The Corner

All Hail The Cinema Priesthood

A reader sent me a link to this snotty diatribe over at Libertas by Jason Apuzzo. He says he’s friends with Rick Brookhiser, which speaks well of him. His post doesn’t. An excerpt:

People are obviously free to like or dislike Lucas’ films, as they please. But it strains credulity when conservative pundits – who, so far as I know, have never picked-up a camera, focused a lens, mixed a soundtrack, or coached an actor – proclaim that, actually, they know better about the public’s taste, and what makes for good popular entertainment. I’m afraid that when Jonathan Last and Jonah Goldberg are no longer read by anyone (actually, I’m not sure who reads them now), a lot of young AND old people will still be watching the Star Wars films – even the new ones. [I exempt my friend Rick Brookhiser from such criticism – Rick’s books, particularly his book on Washington, will continue to be read for years to come …] This is because Lucas hews to stories that are old, and basically cross-cultural, and then takes the risk of re-formulating them in ways that are consistent with a contemporary sensibility. And actually, anyone can do this, but most people don’t because they’re told that this sort of thing will make you ‘out-of-touch,’ un-hip, un-cool, maybe Jon Stewart will make fun of you, etc.

So when my conservative friends know or care to know more about film , or when they know more about the arts in general, then I’ll accept their opining about Star Wars more than I do now. When my conservative friends can tell me who Tyrone Power is, or something about Wolfram von Eschenbach’s Parzival , or Wagner’s Ring-cycle, or maybe what the difference is between motion-control and motion-capture … then maybe I’ll be more patient when they fulminate about Jar Jar Binks. When they know that Yoda is giving Luke re-cycled gnosticism in the swamps of Dagobah (“Luminous beings are we … not this crude matter”), or that Palpatine’s ‘Grand Army of the Republic’ is really just Napoleon’s Grand Armée – or when they know who John Knoll is and why he’s important – then maybe I’ll be more receptive to complaints about Hayden Christensen, Ewoks, etc.

Until then, my conservative friends, please stick to writing about tax reform … or anything else you actually understand.

I think this is embarrassing snobbery — and I normally don’t really mind snobbery that much. Writers are supposed to know the difference between motion-control and motion-capture before they can have an opinion on Ewoks? Put down the crack pipe Apuzzo (or is it a glass of absinthe given his pretentions?). I know a bit about the Ring Cycle and I know who Tyrone Power “is” (technically it’s “was”). But I’m a bit fuzzy on my Wolfram von Eschenbach, though I do know who he was too. Does that mean I can comment on the stupidity of the pod race but since I can’t quote Parzival I should stop short of mocking Jar-Jar Binks’ Creole-pidgin English?

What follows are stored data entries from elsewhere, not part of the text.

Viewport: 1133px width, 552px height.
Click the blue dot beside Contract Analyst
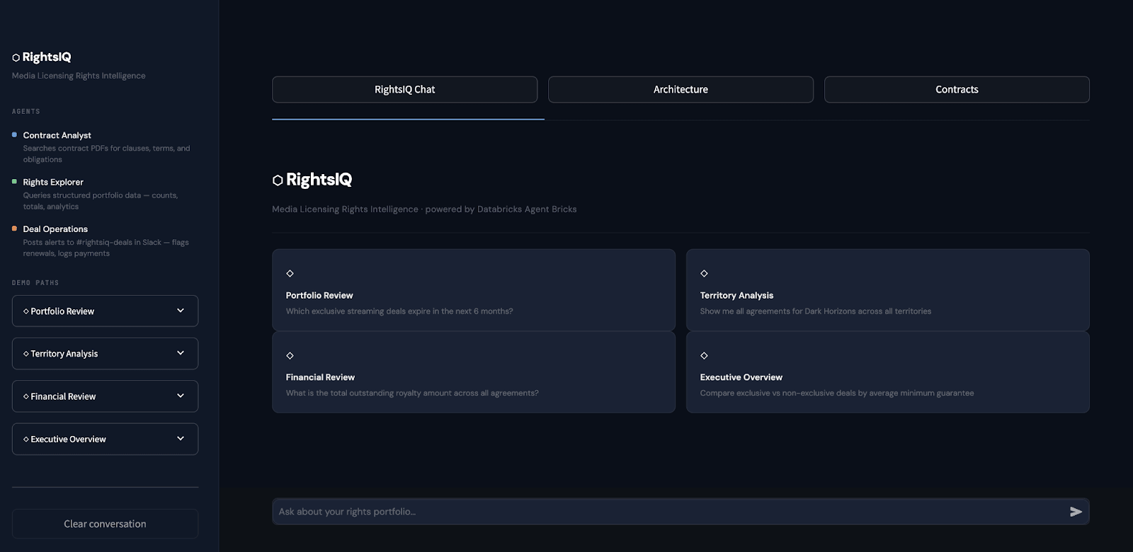14,134
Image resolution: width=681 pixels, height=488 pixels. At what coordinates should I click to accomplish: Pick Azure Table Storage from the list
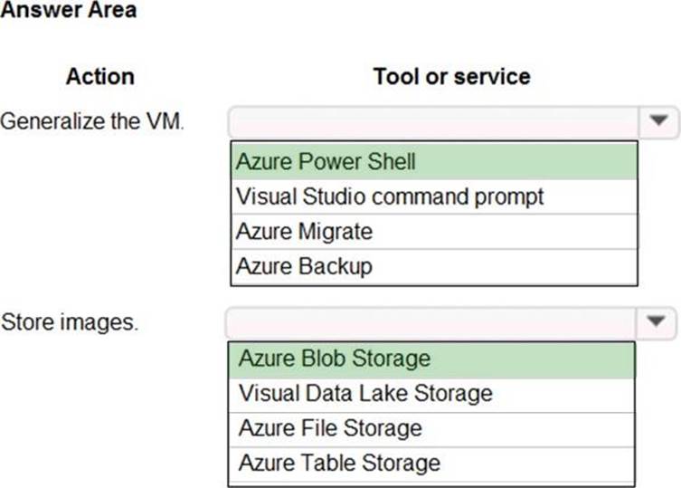pos(432,464)
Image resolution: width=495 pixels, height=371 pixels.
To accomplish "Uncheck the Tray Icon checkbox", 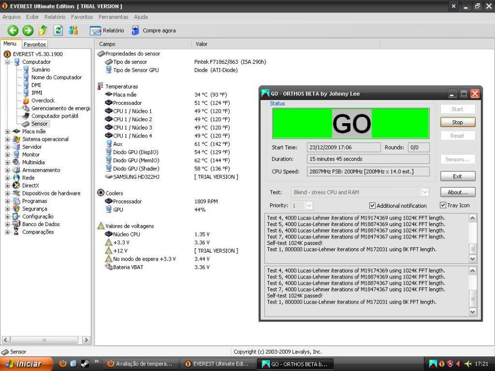I will (443, 205).
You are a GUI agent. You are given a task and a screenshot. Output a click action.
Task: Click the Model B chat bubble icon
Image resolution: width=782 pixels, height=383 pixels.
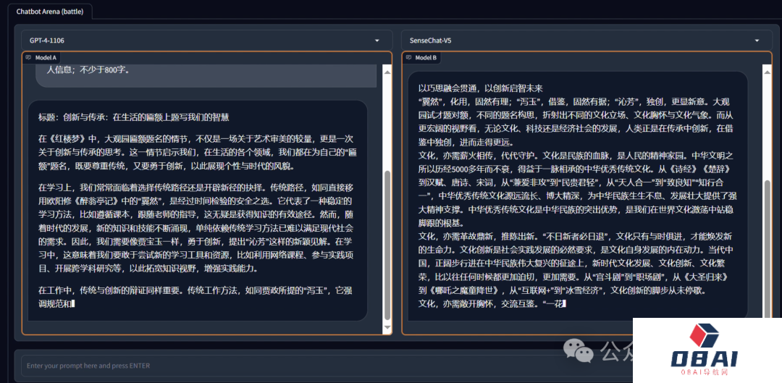click(x=408, y=57)
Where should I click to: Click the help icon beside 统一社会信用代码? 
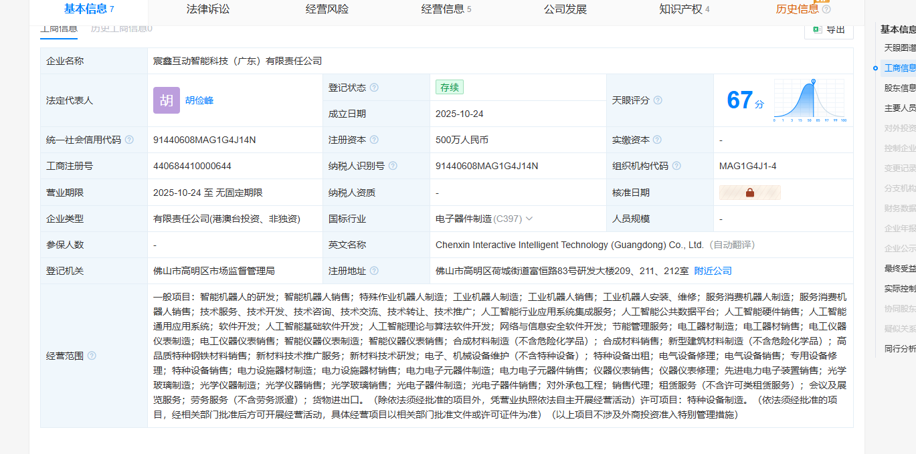click(129, 140)
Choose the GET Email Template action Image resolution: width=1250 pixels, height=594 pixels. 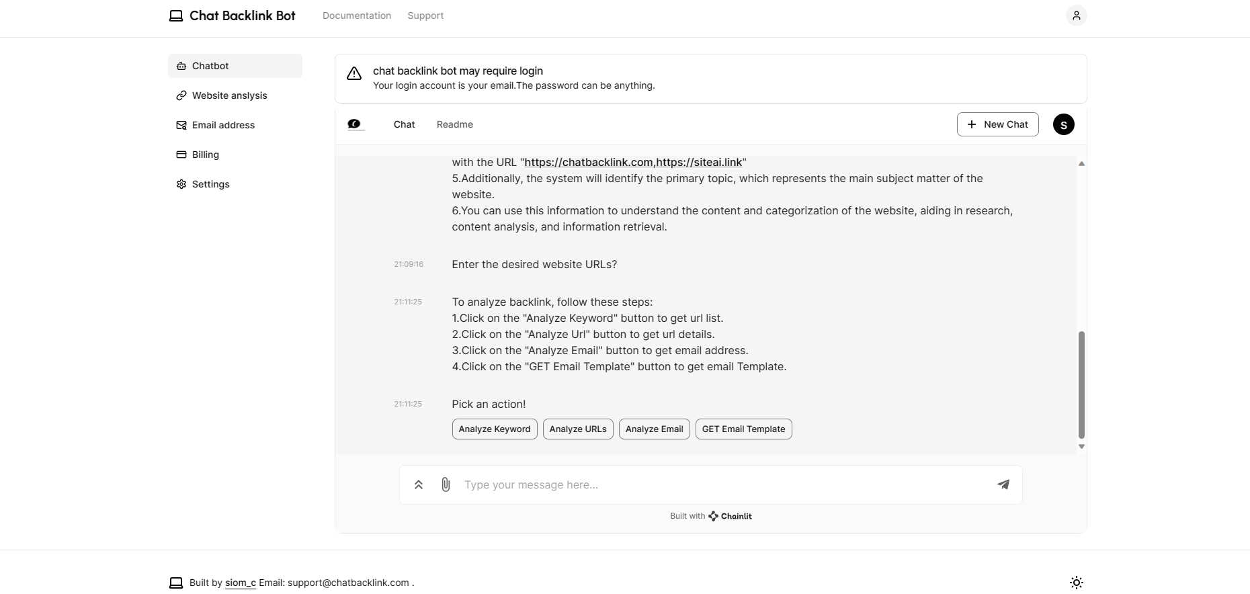(x=743, y=429)
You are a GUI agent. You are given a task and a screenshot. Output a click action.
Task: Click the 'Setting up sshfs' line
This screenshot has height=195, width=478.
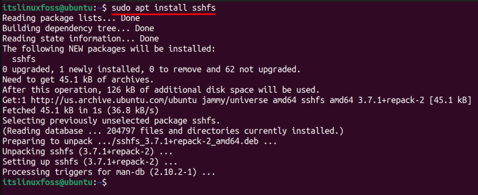(x=90, y=162)
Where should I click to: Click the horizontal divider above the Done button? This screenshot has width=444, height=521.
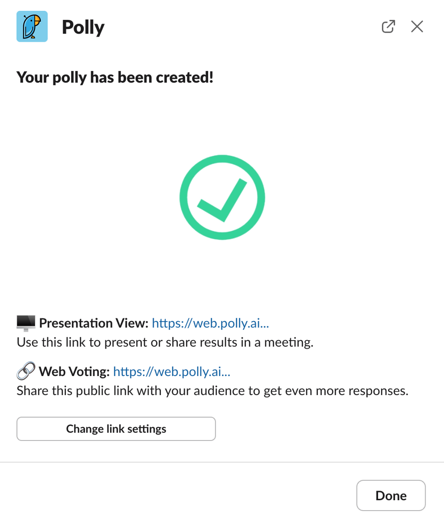pos(222,462)
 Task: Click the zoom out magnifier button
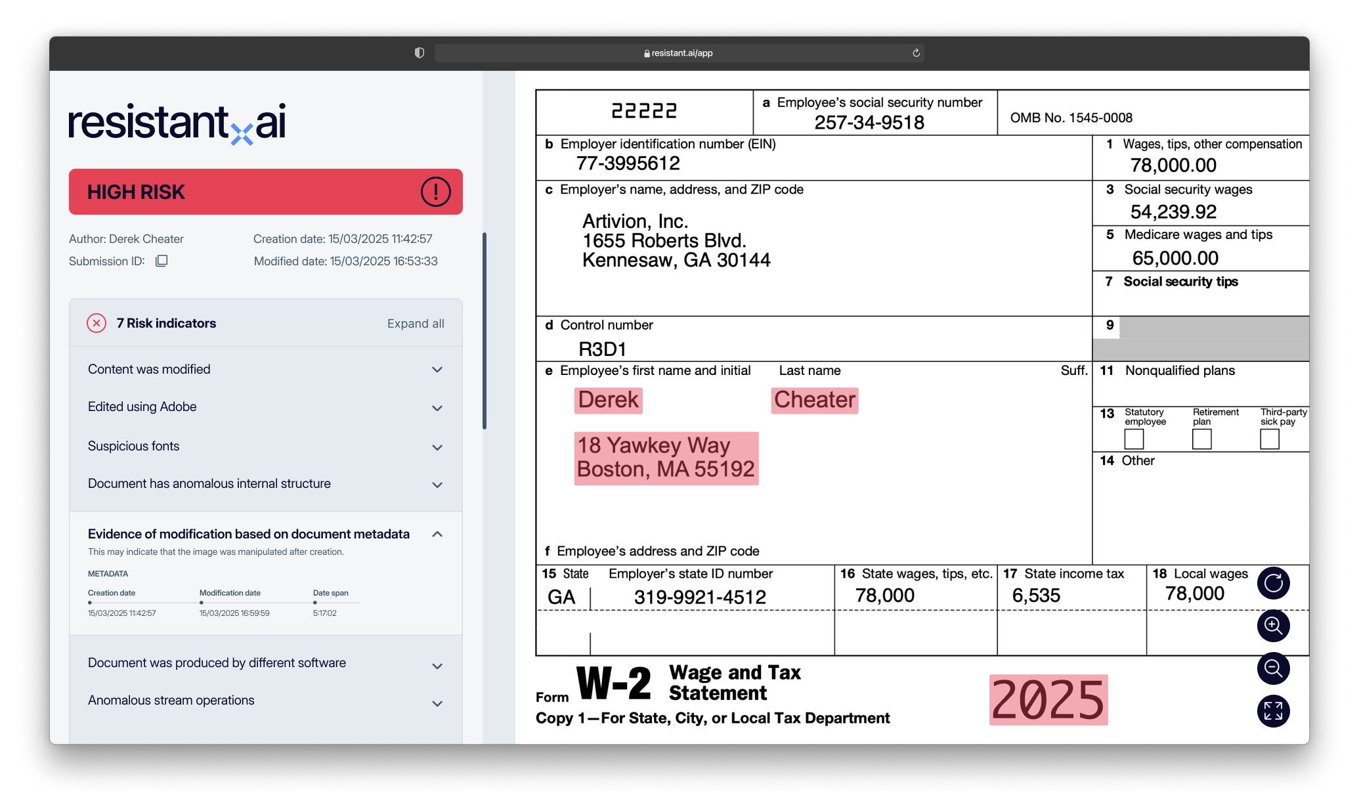pos(1273,668)
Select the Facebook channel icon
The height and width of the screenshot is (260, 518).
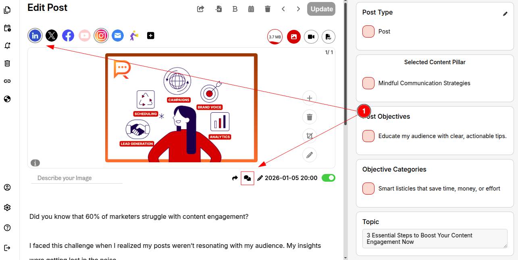pos(68,36)
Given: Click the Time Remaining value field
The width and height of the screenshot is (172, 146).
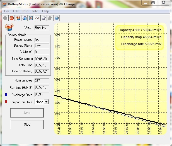Looking at the screenshot, I should (42, 59).
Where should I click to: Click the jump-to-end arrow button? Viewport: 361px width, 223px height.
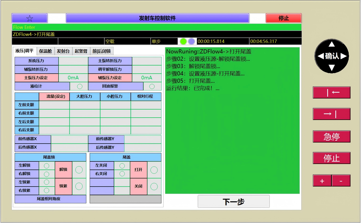331,114
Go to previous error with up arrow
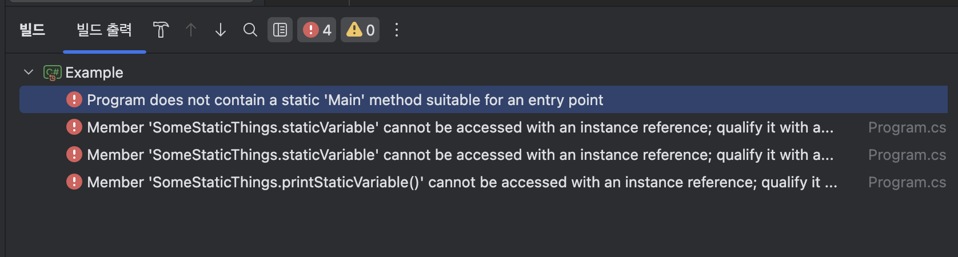Image resolution: width=958 pixels, height=257 pixels. pos(191,30)
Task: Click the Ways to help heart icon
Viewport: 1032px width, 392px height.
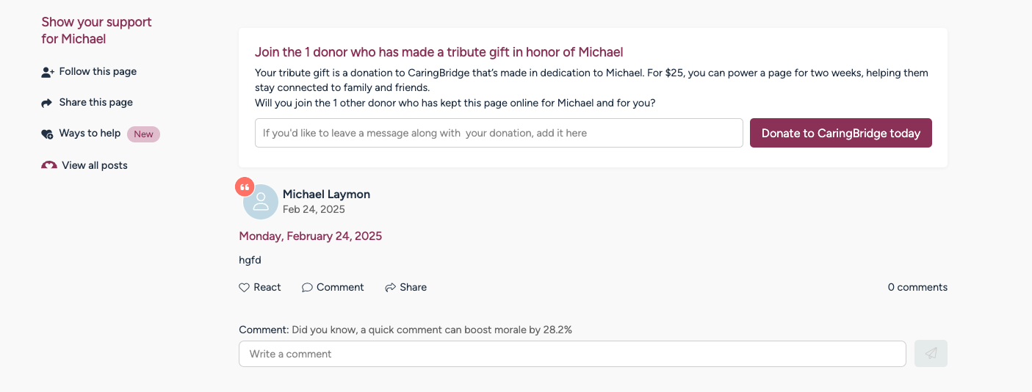Action: pyautogui.click(x=47, y=134)
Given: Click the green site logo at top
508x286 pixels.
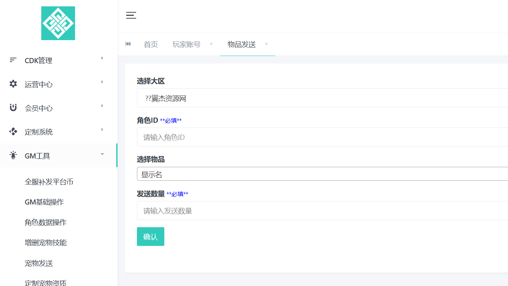Looking at the screenshot, I should tap(58, 23).
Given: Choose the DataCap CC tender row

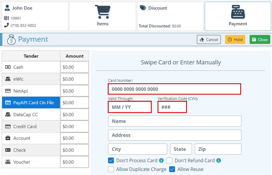Looking at the screenshot, I should point(31,115).

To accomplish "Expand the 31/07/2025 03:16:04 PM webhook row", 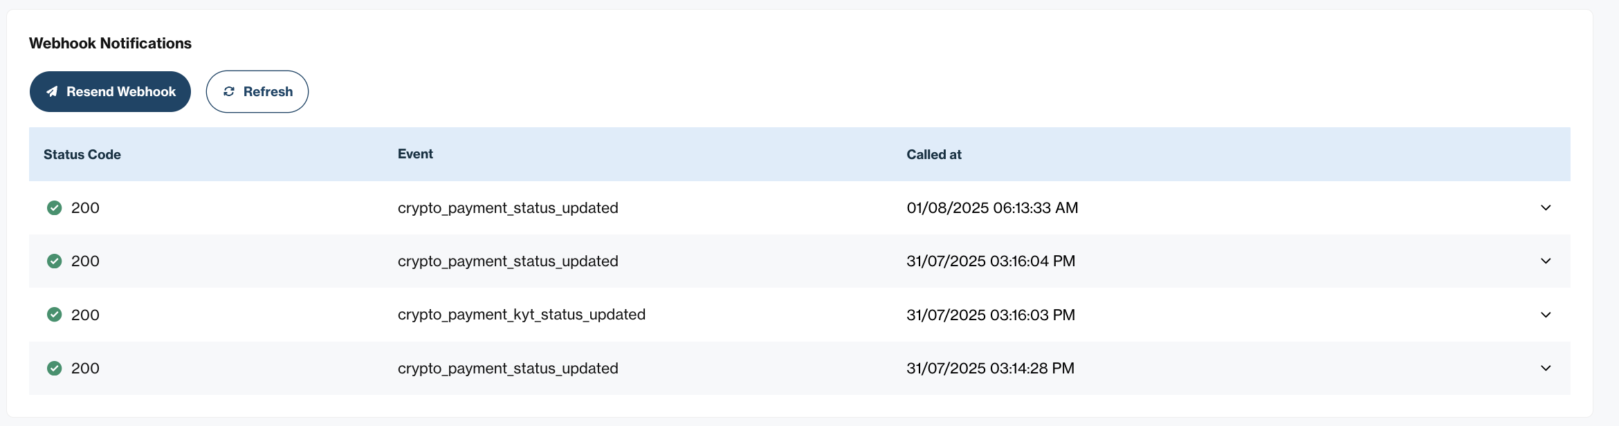I will coord(1546,261).
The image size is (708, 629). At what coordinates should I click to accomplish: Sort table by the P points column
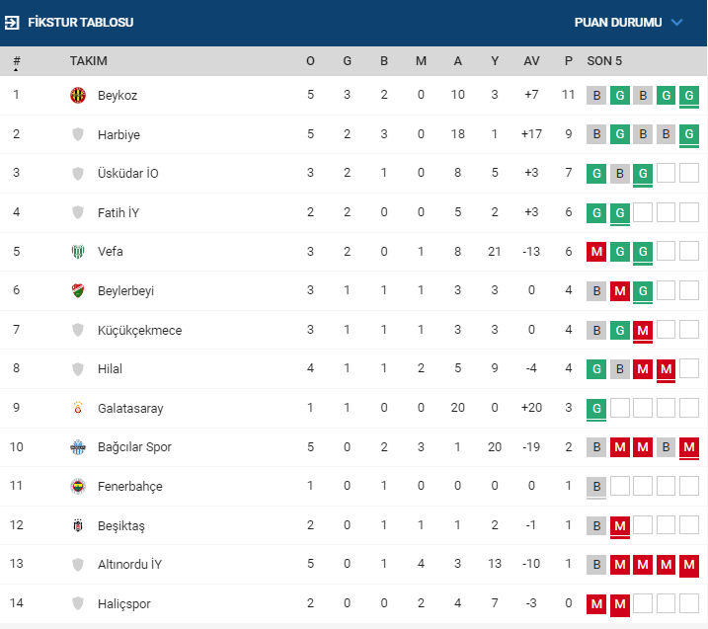tap(569, 61)
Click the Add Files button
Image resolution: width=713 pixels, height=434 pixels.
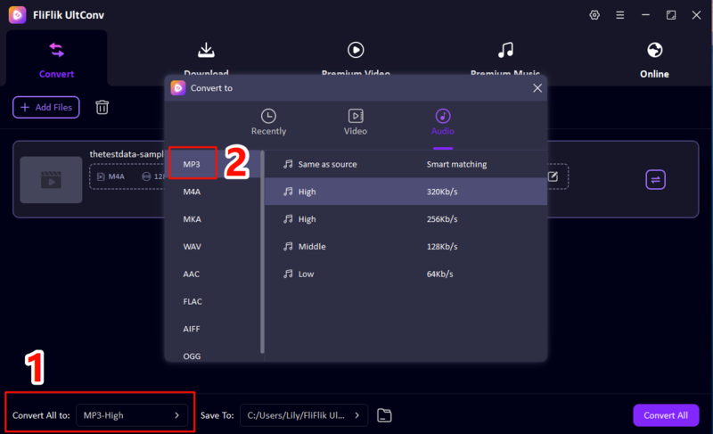(x=46, y=108)
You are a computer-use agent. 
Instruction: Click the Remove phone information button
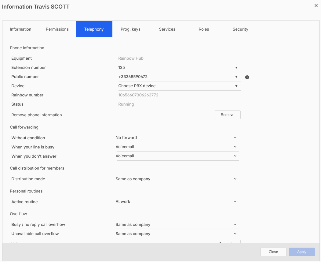click(228, 115)
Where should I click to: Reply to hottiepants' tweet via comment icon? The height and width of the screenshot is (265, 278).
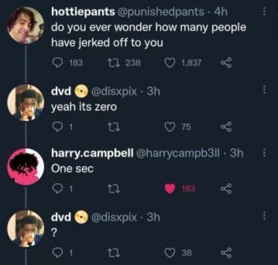[x=58, y=63]
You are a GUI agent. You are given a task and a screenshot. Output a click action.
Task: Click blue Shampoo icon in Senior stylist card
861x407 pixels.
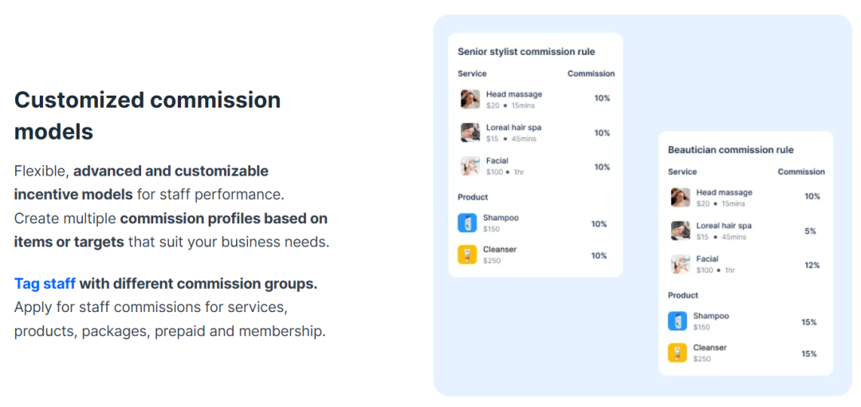[467, 223]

Movies are great things and I love them, but the notion that we must always defer to folks who build castles of dropped names and moats of technical jargon is nonsense on stilts. Some of the most fascinating comments and insights into film come to me via email from stockbrokers, accountants, soldiers and grad students — none of whom have ever “picked up a camera.”

Indeed, this is a very strange kind of elitism Apuzzo is practicing. His claim is that by knowing all sorts of film arcana members of the Cognoscenti — i.e. him — are better suited at guessing what the public will like and if the public likes it, it’s a good film by conservative standards. Since when do snooty conservative(!) critics judge a film’s worth by how much money it makes?

As for his cheap debating point that people will be watching Star Wars movies long after my writing and Last’s are forgotten let me ask, What critic is that not true of? It is most obviously true of Mr. Apuzzo himself (and I leave it to others to venture a guess as to whether his writing will have a greater shelflife than mine). All critics tend to be forgotten, even the great ones. Edmund Wilson is, even as we speak, fading away like an astral projection of Obi Wan Kenobi after he tells Luke to go to the Dagoba system to study under Yoda.

And, by the way, I agree with Apuzzo on much of what he has to say about Lucas and Star Wars. I just don’t think that his opinion is worth that much more than my own because he thinks movie criticism is a priesthood which bars the likes of me. And, by the way, I was a television producer for many years and I do understand quite a bit about editing and camera work. Maybe now that Mr. Apuzzo knows this, he’ll value my opinion of why I thought the dialogue in Attack of the Clones was so bad. Why it should change his opinion is beyond me though.